General characteristics
- Displacement: 50 tons
- Draft: 6 ft (1.8 m)
- Propulsion: steam engine
- Speed: 10 knots (19 km/h; 12 mph)
- Armament: one 12-pounder gun

= USS Fern (1862) =

Tugboat of the United States Navy

USS Fern was a tugboat acquired by the Union Navy during the American Civil War. Her task was to tow other ships and barges, and to provide other duties that a tug could easily do, such as dispatch running.

== Service history ==

The first ship to be named Fern by the Union Navy was a tug, formerly Intrepid, which operated under Master Alpheus Amiss with the War Department's Western Flotilla until 1 October 1862 when all these vessels were transferred to the Union Navy. Placed in the command of Amiss who was made Acting Ensign, she was renamed Fern about 19 October. By that time, the Western Flotilla was renamed the Mississippi River Squadron, which operated on western waters between Cairo, Illinois, and the mouth of the Red River.
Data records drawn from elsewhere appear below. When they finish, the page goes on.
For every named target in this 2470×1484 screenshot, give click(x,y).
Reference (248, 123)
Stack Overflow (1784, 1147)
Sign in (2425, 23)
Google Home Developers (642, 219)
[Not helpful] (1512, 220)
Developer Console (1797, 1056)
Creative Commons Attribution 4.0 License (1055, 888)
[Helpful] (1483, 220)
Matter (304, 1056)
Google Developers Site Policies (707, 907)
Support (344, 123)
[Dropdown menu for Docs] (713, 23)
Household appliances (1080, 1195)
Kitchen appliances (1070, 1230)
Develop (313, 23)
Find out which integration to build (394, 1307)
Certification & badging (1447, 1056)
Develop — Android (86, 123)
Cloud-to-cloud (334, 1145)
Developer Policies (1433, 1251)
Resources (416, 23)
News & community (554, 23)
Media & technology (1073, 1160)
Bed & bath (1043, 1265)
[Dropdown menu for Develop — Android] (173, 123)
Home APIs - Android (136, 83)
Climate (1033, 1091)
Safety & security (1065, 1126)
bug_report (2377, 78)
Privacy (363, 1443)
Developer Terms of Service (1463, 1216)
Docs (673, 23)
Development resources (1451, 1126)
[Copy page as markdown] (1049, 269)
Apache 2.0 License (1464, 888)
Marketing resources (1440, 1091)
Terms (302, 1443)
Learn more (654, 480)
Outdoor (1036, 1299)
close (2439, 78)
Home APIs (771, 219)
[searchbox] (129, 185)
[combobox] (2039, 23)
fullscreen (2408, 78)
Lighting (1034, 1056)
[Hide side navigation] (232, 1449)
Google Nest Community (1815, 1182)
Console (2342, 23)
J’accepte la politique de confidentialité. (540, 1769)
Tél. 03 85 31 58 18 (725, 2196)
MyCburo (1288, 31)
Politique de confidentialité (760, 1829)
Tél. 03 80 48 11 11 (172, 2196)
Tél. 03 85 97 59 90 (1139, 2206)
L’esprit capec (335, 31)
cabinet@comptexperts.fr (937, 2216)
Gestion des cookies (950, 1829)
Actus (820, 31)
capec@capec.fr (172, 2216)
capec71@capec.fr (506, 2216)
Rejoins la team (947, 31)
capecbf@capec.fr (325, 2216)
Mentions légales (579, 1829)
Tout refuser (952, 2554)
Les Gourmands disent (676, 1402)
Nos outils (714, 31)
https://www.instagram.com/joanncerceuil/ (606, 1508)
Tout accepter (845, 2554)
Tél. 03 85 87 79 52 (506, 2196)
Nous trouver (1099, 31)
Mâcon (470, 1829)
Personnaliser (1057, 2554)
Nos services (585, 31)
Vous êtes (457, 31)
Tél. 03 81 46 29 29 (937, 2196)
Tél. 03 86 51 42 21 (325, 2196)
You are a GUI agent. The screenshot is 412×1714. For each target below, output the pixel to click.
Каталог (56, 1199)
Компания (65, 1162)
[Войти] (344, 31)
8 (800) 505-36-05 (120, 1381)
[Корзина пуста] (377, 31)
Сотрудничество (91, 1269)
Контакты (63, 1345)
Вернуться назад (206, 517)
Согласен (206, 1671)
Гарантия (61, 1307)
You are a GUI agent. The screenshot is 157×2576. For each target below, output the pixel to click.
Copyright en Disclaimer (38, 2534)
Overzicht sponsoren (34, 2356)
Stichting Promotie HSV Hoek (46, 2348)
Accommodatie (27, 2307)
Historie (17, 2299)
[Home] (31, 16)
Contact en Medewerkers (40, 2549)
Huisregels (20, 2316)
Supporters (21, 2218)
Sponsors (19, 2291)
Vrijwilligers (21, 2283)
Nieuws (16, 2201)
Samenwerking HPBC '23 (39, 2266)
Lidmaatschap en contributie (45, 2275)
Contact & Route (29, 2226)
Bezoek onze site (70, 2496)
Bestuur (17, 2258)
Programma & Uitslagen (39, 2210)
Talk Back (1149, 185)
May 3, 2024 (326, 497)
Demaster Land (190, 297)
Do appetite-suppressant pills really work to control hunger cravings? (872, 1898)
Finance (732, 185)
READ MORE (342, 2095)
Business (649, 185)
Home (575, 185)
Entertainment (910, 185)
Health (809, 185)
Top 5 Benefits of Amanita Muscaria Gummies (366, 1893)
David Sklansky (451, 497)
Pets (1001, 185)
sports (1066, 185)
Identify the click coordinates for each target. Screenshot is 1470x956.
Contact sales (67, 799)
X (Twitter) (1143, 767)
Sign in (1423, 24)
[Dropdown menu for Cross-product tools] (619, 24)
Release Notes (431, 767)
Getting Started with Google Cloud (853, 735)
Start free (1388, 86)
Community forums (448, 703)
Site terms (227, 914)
She towed barges loaded with troops, delivered dispatches, transported officers, and tended coal barges.

On 19 March 1863 during a joint expedition to penetrate the Yazoo River, she carried Major-General William T. Sherman up Steele's Bayou. From August 1863 to May 1865 she was stationed off Natchez, Mississippi, to tend and pump coal barges, and in early June 1865 participated in an expedition up the Red River to receive the surrender of Confederate Navy men and material. Fern was ordered to Mound City, Illinois, where on 12 August 1865 she was decommissioned and later sold.